De-noising Gaia ● Lauren Anderson (Flatiron), Boris Leistedt (NYU), Axel Widmark (Stockholm), Keith Hawkins (Texas), and others. ● ESA Gaia DR1 data ○ This is out of date now, of course. ● arXiv:1706.05055, arXiv:1705.08988, arXiv:1703.08112
Model structure ● Extremely flexible model for the true color-magnitude diagram. ○ (The word “true” has many possible meanings here.) ○ We could have used a deep-learning model here. ● Correct use of the Gaia likelihood function (noise model). ○ We didn’t have to cut out noisy or bad objects. ○ Every star has its own individual noise properties (heteroskedastic). ● The model knows that parallax and brightness both depend on distance! ○ Didn’t have to learn that from the data. ○ This is causal structure in my sense of this term. ○ Technically, it is the embodiment of the symmetries of relativity and electromagnetism.
Precision Our data-driven model was trained on and fit to the Gaia data but produced more precise results than the Gaia data. What gives? ● Stationarity assumption. ○ Stars are similar to one another; related to statistical shrinkage. ● Use of high-quality noise model. ● Enforcing physical symmetries. ○ Lorentz invariance (the symmetries of electromagnetism and spacetime). ○ (But no other use of physical models of stars, which we don’t fully believe.) ○ There is much more we could do!

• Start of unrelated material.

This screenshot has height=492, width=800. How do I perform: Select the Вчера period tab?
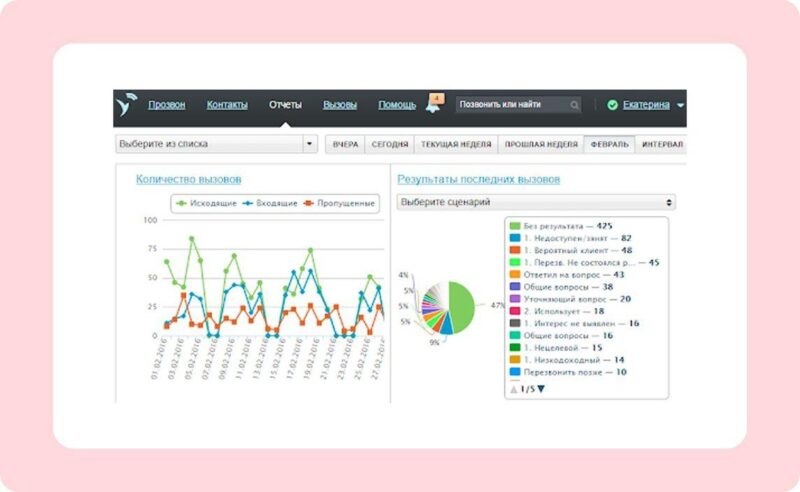[x=345, y=144]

Stellar spectroscopy ● Stars (as observed) have only a few first-order parameters. ○ Effective temperature, surface gravity, surface abundances (a few dominate). ● These parameters reveal themselves in absorption-line strengths. ● Stellar interior models and atmosphere models are amazingly detailed. ○ Models predict spectra at the few-percent level or even better, depending on stuhh. ○ And yet, the data are so incredible that we can see their failures at immense significance. ● Spectroscopy at resolving power 20,000 to 100,000 is the standard tool. ○ (wavelength over delta-wavelength)
The Cannon* ● Melissa Ness (Columbia), Anna Ho (Caltech), Andy Casey (Monash), Jessica Birky (UW), Hans-Walter Rix (MPIA), Soledad Villar (NYU), and many others. ● SDSS-III and SDSS-IV APOGEE spectroscopy data. ○ These are remarkable projects of which I am very fortunate to be a part. ○ We have also run on other kinds of data from other projects. ● arXiv:1501.07604, arXiv:1603.03040, arXiv:1609.03195, arXiv:1609.02914, arXiv:1602.00303, arXiv:1511.08204 … * It’s named after the person, not the weapon!
The Cannon ● Training-set framework. ○ Some stars have good labels, from somewhere! ○ I’m going to call parameters “labels”. ● Every spectral pixel brightness (expectation) is a simple function of labels. ● Righteous likelihood function for the spectral pixel brightnesses. ○ Fully heteroskedastic. ○ Can deal with missing data and low SNR spectra. ● Model training is maximum-likelihood. ● Model execution on new data is also maximum-likelihood.
Conclusions ● Generative vs discriminative models. ○ (cf S. Villar) ○ Generative models are more accurate, in at least some settings. ○ Generative models better represent our beliefs. ● Enforcing symmetries with graph structure. ● Building models that represent our strong causal beliefs. ○ (cf Lanusse, or Green) ○ Creating state-of-the-art radial-velocity measurements for exoplanet discovery. ○ De-noising Gaia data through hierarchical inference. ○ Labeling stellar spectra more accurately than with physical models.